For Erskine's 30th birthday, his Army pals duct taped him to a cot, crowned his head with a red traffic cone, to which he responded by headbutting and biting them: "Pure Joy. Look at the looks of glee on their faces. Also note that I'm covered in duct tape from my knees to my chest. At this point they THOUGHT they had completely submitted," but they were wrong. "I wasn't going down without a fight. It took ten minutes and eight infantrymen trained in Ju Jitsu (most of whom I taught) to get me handcuffed, my feet taped, and onto a cot outside my room; but that wasn't the end of the fight. They used two rolls of duct tape to tape me to the cot and then undid the handcuffs because my wrists were starting to bleed. It took a few tries, but I broke all the duct tape. It took everyone by surprise (even me) because we’ve never seen anyone bust the duct tape before. Unfortunately, one of the guys had handcuffed my right hand to the cot. They piled back on me, about a six guys this time; and there wasn't much I could do cuffed to a cot." Boys will be boys, I suppose, especially if you dress them in shorts and put them all in a sweltering tent.

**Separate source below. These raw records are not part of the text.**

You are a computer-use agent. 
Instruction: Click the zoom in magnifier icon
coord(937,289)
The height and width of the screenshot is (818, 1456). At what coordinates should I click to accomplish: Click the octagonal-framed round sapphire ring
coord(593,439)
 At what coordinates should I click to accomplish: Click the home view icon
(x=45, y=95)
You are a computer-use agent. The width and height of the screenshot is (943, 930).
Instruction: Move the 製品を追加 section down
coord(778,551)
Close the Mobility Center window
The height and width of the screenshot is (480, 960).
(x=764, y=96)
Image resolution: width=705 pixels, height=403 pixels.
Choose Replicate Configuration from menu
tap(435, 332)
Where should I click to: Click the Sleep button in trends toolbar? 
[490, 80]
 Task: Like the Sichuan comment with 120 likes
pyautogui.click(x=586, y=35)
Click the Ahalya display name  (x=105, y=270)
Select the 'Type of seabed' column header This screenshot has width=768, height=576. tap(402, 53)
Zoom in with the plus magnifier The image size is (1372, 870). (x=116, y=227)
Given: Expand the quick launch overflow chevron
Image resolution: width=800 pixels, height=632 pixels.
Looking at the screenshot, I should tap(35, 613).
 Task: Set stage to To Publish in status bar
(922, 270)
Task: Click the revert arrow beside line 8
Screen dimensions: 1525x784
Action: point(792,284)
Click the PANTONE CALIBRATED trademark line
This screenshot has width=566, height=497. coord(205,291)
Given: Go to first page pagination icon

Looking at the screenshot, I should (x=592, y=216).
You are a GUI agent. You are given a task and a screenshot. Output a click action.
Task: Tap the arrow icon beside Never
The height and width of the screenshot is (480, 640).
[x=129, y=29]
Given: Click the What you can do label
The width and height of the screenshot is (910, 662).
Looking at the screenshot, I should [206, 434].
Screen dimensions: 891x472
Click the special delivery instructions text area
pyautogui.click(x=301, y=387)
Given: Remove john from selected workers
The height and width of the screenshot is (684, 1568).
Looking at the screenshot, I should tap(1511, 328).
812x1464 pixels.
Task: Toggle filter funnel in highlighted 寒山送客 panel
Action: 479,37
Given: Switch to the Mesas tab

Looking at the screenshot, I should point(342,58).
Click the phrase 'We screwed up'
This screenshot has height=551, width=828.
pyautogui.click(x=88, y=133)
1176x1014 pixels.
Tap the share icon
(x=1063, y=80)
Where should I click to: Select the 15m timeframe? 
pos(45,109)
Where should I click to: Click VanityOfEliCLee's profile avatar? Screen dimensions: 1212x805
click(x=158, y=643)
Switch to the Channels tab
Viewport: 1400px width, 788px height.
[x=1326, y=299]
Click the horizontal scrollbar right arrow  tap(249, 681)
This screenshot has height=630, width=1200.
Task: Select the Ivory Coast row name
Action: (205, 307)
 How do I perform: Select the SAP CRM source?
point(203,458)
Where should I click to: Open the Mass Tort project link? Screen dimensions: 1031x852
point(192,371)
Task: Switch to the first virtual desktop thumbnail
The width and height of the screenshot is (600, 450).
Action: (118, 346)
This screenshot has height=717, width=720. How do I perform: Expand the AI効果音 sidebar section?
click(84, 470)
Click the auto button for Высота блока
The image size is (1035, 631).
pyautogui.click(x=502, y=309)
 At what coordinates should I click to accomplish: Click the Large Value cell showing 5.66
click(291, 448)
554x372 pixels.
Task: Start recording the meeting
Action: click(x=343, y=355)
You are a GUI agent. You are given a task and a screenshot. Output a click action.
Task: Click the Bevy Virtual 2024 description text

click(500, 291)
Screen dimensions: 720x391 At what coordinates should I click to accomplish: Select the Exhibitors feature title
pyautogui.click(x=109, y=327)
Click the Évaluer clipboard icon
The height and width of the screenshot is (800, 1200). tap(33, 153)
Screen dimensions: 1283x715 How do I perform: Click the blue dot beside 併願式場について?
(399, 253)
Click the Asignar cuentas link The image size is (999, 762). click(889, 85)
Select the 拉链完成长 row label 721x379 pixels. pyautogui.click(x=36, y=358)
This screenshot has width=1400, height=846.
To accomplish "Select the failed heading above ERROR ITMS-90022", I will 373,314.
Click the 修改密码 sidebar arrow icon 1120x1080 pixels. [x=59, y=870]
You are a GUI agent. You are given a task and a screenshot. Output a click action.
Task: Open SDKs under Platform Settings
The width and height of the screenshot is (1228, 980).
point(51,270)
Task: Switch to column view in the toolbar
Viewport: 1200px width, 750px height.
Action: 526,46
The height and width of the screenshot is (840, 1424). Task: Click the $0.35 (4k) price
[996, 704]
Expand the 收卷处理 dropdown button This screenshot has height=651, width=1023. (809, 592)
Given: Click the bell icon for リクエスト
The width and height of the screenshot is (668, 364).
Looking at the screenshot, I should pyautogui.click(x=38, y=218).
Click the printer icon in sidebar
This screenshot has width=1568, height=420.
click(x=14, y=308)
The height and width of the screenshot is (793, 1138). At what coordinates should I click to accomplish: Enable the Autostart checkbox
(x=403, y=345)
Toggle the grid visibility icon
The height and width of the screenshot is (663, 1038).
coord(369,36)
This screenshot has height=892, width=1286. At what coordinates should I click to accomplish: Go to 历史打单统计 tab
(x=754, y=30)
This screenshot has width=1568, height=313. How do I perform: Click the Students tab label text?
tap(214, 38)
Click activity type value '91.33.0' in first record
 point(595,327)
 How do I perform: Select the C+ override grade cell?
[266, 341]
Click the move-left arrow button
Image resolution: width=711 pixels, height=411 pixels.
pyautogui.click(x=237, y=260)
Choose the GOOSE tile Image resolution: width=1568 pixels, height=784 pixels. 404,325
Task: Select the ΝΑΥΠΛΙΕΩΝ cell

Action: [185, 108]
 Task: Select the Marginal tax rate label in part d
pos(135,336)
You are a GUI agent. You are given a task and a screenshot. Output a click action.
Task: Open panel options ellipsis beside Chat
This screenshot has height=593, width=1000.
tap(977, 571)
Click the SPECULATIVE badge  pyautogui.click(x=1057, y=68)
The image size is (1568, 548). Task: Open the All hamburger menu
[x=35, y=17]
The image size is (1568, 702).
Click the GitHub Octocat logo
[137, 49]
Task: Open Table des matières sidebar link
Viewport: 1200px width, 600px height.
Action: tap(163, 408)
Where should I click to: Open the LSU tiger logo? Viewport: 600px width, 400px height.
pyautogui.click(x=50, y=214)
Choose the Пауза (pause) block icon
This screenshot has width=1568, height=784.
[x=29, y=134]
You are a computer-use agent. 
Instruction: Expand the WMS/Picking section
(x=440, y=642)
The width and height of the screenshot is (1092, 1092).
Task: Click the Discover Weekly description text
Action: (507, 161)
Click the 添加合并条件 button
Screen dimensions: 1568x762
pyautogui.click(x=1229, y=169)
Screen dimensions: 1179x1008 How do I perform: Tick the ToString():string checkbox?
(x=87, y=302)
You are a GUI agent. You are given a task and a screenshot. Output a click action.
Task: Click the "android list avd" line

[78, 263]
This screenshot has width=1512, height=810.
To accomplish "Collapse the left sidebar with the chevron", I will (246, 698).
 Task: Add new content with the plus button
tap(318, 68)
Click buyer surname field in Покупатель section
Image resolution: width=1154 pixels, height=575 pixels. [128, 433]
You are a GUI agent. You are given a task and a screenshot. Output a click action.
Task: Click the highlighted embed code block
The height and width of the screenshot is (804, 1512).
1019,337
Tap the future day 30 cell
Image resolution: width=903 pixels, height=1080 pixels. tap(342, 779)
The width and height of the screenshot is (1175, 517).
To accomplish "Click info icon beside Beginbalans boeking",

It's just recreational sadism, the same point Rush Limbaugh made about Abu Ghraib: "I'm talking about people having a good time, these people, you ever heard of emotional release? You ever heard of need to blow some steam off?"
But bad and worse are the only options you have when you invade and occupy another country. Just imagine, for a few seconds, the sight of foreign troops, Iraqi, Vietnamese, Canadian, whoever, patrolling American streets, setting up road blocks, kicking down doors, torturing prisoners, killing and raping civilians. Even polls conducted by Western organizations show that the majority of Iraqis want American troops to withdraw immediately. What part of "Get out" don't you understand? But the plan has always been to stay the course, to maintain a permanent military presence in this oil-rich region. The survival of the petrodollar, the US economy and way of life, America as we know it, is dependent on the success of this operation. That's why the US is building in occupied Iraq four massive "enduring" bases and the largest embassy in the history of mankind. It's the endgame for the endtime, not so much the terrifying, hallelujah sight of Jesus coming back, are you ready?, but our oil supplies peaking and eventually running out. Meanwhile, nearly 90% of American troops in Iraq still think that this resource, geopolitical, thoroughly-corrupt war is retaliation for Saddam’s role in 9/11. Don't these people ever read a newspaper?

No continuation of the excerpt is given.